Figure 8
Selective regulation of spastin activity by TTLLL11 controls zebrafish motor circuit wiring and larval motility.
(A) Upper panels: Immunolabelling of sMN axon tracts using Zn-5 antibodies in 72-hpf Tg(Hb9:GFP) larvae injected with MOCtl (n = 69), MOspATG (n = 79) or co-injected with MOspATG and mouse TTLL6 (n = 63) or TTLL11 (n = 78) mRNAs. Dotted lines delineate lateral myosepta. Lower panels: Tracking analysis of 72-hpf larvae injected with MOCtl (n = 71), MOspATG (n = 90) or co-injected with MOspATG and mouse TTLL6 (n = 98) or TTLL11 (n = 124) mRNAs in a touch-escape response test.
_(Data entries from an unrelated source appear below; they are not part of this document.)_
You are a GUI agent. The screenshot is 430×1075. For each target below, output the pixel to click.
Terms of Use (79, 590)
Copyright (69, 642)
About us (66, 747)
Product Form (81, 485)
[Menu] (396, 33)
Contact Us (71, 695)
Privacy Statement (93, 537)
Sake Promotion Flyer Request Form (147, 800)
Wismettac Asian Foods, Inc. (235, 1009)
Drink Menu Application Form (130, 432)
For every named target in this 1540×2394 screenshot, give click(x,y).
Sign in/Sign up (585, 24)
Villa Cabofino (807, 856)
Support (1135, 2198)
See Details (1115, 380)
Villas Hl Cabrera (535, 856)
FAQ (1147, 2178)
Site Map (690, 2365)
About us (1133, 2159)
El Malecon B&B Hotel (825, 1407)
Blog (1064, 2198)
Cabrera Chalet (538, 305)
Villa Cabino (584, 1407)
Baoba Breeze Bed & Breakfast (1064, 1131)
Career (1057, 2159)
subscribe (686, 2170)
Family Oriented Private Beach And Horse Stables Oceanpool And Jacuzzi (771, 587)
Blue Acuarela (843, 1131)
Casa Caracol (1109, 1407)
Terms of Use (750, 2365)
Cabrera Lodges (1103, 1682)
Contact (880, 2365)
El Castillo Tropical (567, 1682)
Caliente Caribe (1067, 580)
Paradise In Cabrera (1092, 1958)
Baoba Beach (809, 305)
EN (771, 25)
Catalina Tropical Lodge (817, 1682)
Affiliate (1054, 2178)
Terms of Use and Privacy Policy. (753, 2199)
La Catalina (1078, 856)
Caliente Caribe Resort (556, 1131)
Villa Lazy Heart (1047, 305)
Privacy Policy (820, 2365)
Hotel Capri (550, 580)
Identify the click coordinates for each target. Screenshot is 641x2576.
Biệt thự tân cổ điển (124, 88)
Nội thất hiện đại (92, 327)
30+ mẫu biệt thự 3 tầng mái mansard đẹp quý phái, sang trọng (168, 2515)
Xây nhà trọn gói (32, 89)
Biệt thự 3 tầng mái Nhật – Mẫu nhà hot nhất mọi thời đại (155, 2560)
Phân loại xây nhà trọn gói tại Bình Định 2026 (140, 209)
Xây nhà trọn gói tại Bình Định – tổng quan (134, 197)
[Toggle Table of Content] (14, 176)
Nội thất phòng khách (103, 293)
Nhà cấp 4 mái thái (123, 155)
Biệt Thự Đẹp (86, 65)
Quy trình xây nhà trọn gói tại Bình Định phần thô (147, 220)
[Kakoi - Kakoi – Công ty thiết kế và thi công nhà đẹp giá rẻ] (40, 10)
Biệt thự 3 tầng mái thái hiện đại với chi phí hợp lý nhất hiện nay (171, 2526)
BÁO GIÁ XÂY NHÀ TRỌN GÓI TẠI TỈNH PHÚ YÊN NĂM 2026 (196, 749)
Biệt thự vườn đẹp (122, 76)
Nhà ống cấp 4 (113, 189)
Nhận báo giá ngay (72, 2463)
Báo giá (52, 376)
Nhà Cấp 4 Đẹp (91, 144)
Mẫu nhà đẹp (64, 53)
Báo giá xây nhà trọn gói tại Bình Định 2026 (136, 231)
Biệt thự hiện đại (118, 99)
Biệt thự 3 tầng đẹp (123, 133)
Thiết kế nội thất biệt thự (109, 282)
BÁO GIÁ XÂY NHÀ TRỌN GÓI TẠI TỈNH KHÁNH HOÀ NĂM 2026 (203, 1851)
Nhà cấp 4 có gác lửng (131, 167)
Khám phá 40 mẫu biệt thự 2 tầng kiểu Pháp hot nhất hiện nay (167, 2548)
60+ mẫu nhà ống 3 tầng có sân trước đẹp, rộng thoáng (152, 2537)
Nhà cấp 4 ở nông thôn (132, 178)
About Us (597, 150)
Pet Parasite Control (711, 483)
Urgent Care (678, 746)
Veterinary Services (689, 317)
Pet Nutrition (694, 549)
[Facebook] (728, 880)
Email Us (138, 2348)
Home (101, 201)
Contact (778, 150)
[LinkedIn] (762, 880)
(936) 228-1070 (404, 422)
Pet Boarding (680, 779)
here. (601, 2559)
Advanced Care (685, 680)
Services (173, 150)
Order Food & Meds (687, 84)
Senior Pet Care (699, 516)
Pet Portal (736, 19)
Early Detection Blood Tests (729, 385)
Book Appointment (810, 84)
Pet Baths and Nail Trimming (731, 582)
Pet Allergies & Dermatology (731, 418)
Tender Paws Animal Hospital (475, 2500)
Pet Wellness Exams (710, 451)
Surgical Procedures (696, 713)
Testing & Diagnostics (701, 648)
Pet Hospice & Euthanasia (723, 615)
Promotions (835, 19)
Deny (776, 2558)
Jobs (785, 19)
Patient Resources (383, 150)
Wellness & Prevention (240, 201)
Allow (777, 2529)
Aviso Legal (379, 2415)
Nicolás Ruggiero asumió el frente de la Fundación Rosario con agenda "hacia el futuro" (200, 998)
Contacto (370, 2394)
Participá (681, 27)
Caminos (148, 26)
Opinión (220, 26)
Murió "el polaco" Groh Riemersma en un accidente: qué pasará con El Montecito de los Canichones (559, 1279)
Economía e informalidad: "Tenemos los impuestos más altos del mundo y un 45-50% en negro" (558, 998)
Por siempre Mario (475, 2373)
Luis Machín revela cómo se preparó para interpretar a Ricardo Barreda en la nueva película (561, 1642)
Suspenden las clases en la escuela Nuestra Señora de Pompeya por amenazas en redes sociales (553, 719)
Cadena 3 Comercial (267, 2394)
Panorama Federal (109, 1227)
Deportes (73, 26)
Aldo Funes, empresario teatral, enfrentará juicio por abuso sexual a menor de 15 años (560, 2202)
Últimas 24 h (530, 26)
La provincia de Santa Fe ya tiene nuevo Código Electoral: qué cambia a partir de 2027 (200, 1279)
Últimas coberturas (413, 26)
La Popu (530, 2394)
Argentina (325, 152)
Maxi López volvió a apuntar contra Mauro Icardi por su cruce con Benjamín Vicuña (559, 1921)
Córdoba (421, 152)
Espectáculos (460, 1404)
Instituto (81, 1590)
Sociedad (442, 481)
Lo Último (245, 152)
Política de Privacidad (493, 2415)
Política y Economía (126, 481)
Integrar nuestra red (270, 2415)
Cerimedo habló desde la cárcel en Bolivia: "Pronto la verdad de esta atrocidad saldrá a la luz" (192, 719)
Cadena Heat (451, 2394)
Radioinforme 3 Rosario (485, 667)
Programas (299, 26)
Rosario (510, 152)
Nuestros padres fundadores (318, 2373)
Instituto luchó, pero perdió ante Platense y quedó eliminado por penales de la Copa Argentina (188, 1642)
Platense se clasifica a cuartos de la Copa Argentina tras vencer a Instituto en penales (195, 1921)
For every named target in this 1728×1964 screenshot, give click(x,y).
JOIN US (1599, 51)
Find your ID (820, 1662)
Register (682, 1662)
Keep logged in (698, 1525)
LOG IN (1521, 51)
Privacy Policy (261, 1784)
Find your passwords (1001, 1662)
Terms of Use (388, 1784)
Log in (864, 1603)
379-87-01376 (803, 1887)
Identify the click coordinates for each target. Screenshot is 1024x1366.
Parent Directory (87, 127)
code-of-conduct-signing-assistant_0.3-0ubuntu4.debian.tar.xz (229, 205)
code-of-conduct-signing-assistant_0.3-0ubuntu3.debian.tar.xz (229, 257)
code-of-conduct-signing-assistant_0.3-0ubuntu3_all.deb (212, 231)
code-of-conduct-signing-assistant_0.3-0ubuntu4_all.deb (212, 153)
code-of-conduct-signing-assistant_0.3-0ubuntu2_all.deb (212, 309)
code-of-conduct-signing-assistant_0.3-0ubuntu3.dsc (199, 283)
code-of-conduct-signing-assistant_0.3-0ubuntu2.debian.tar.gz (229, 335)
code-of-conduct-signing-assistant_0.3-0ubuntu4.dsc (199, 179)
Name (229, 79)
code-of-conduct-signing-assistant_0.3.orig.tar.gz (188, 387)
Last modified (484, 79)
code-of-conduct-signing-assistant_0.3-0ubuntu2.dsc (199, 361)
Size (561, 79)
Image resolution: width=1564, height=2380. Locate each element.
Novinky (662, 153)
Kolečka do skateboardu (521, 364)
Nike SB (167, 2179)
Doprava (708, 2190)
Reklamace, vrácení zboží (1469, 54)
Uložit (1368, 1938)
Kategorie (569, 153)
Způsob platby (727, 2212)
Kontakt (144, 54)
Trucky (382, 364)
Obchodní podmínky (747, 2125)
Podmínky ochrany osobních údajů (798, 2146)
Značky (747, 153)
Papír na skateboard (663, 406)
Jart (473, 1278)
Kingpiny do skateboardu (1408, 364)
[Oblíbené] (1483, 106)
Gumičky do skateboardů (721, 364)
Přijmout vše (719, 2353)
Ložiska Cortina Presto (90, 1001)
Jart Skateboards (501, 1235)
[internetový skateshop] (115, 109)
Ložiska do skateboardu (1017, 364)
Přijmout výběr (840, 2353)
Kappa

Each line represents the trajectory of one larva after touch stimulation while the distance between two dots indicates the distance covered by a larva between two consecutive frames. Scale bar: 5 mm. (B–D) Quantifications of the sMN (B) and locomotor defects (C, D) of larvae analysed in (A) and pooled from three independent experiments. (B) Mean number of abnormal rostral nerves. (C, D) Mean swimming speed (C) and covered distance (D). (E) Immunolabelling of sMN axons in 72-hpf sp+/+ (n = 52), spC68X/C68X (n = 34) and spC68X/C68X larvae injected with mouse TTLL6 (n = 47) or TTLL11 (n = 49) transcripts using Zn-5 antibody. (F, G) Quantifications of rostral nerve defects in larvae analysed in (E) and pooled from three independent experiments. (F) Percentage of larvae with rostral nerve defects. (G) Mean number of abnormal rostral nerves (i.e., defasciculated or missing) per larva. (A, E) Full and empty arrowheads, respectively, point at normal and defasciculated/missing rostral nerves. Full arrows in (E) indicate caudally oriented “rostral” nerves. Scale bar: 50 μm. (B, F, G) Non-blind quantifications were performed on 24 spinal hemisegments located around the yolk tube per larva. (B–D, G) Violin Plots; horizontal bars indicate the median ± the 1st and 3rd quartiles. Kruskal–Wallis ANOVA test with Dunn’s post hoc test. (F) Chi2 test. P values are displayed on graphs. Source data are available online for this figure.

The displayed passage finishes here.